Работа Пушкина со словом “правда” — пример поэтической “алгебры” или высшей математики в структуре пьесы. На этом слове и его вариациях (“прав”, “правота”) держится вся ее точнейше просчитанная воздушная конструкция, вся система координат и вся гармония, и вряд ли можно здесь сказать, что ремесло поставлено подножием искусству — в пушкинских художественных решениях мы не отделим дар (ingenium) от техники (ars), плоды труда — от озарений вдохновенья. Так сама поэтика “маленькой трагедии” дает пример и комментарий к одной из ее центральных тем.
Итак, Сальери действует, утверждает свою правду, он активен в целеполагании и достижении результата, Моцарт же пассивен и как будто безволен — потому что бессознательно предан Провидению. Жизнь всякого человека предполагает и то, и другое — и творчество предполагает столько же активности, воли, труда, сколько и пассивности, то есть способности воспринимать, слышать, слушаться, подчинять себя “веленью Божию”. Вертикальное измерение творчества — это дар, озарение свыше; горизонтальное его измерение — это все, что рассказал о себе Сальери: путь к совершенству, труд, успех, слава, отношения с товарищами по цеху, зависть, наконец. И не стоит думать, что для Пушкина всего этого не существовало — об отношениях художника со своим временем, с читателями, об успехе и славе он много думал и специально писал, в стихах и прозе, и в завещательном “Памятнике” тоже есть этот структурообразующий крест — пересечение вертикали, соединяющей поэта с Небесами, и горизонтали жизни, в которой он, как и все люди, существует.
Но Божья благодать, сходящая на творца как “священный дар”, не подчиняется земным закономерностям — и тут главная загадка для Сальери, об этот не заслуженный Моцартом “священный дар” он и спотыкается, пытаясь расчислить его по горизонтали, по законам алгебры, по принципу справедливости, то есть соотношения усилий и наград. Провидение и алгебра равно присутствуют в жизни, “но провидение не алгебра”28 — в этом все дело; в сознании Сальери сталкиваются жизненные законы с отвергнутой им Высшей Правдой, и этого не выдерживают его душа и его разум.
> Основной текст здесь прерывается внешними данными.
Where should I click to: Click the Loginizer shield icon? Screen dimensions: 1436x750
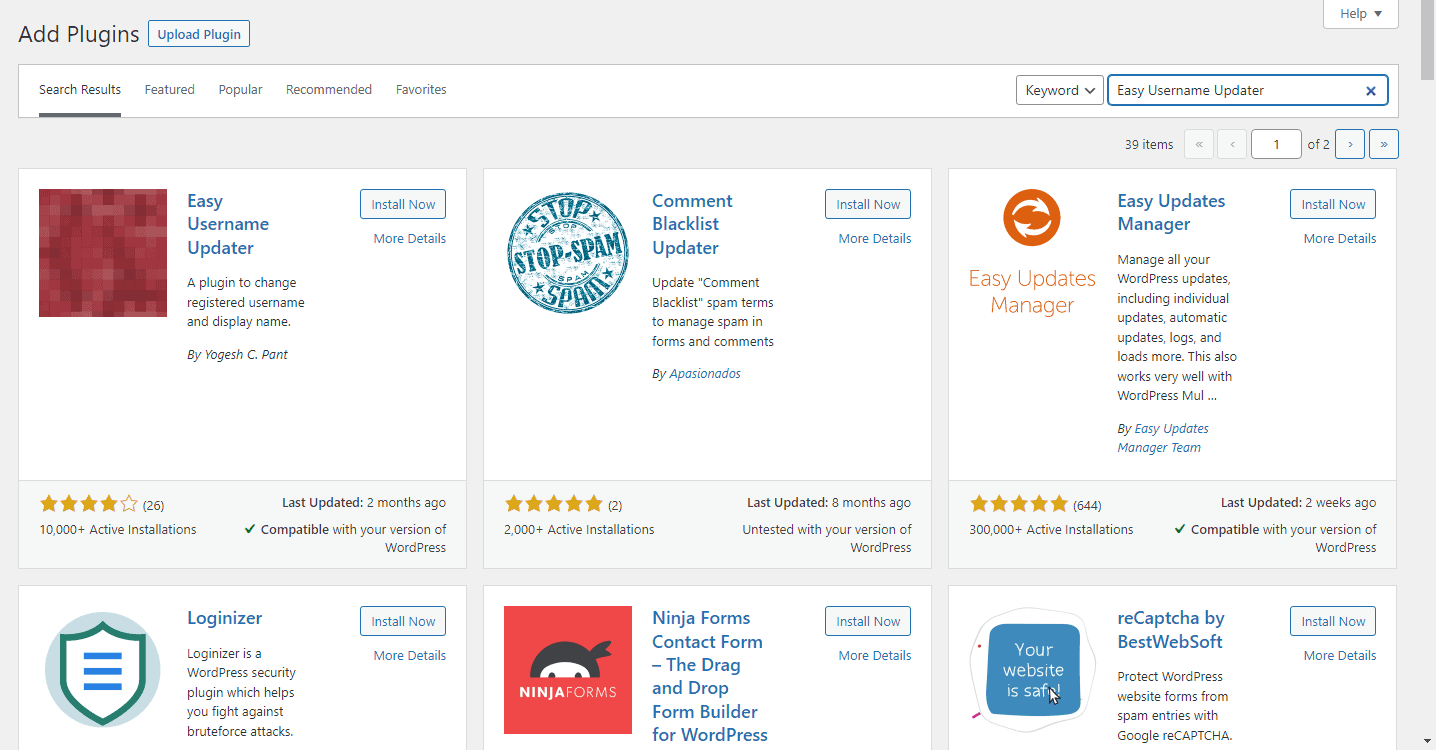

Сальери называет Моцарта “безумцем”, но если кто и безумен в пушкинской пьесе, то, конечно, он сам, Сальери, столкнувшийся в лице Моцарта с тем, чего он не в силах постичь. “Именно что не злодей-завистник, а ревнивец, а безумец!”29 Пушкин знал о безумии реально-исторического Сальери, настигшем его после смерти Моцарта, и, судя по всему, эта история произвела на него впечатление; если так, то “Моцарт и Сальери” — это первый подступ Пушкина к теме безумия, развернутой позже, в произведениях 1833 — 1835 годов (“Медный Всадник”, “Пиковая Дама”, “Странник”). И уже здесь, как и впоследствии в стихотворении “Не дай мне Бог сойти с ума…” (1835?), безумие связано с “пустыми небесами”, с незнанием или отвержением Высшей Правды.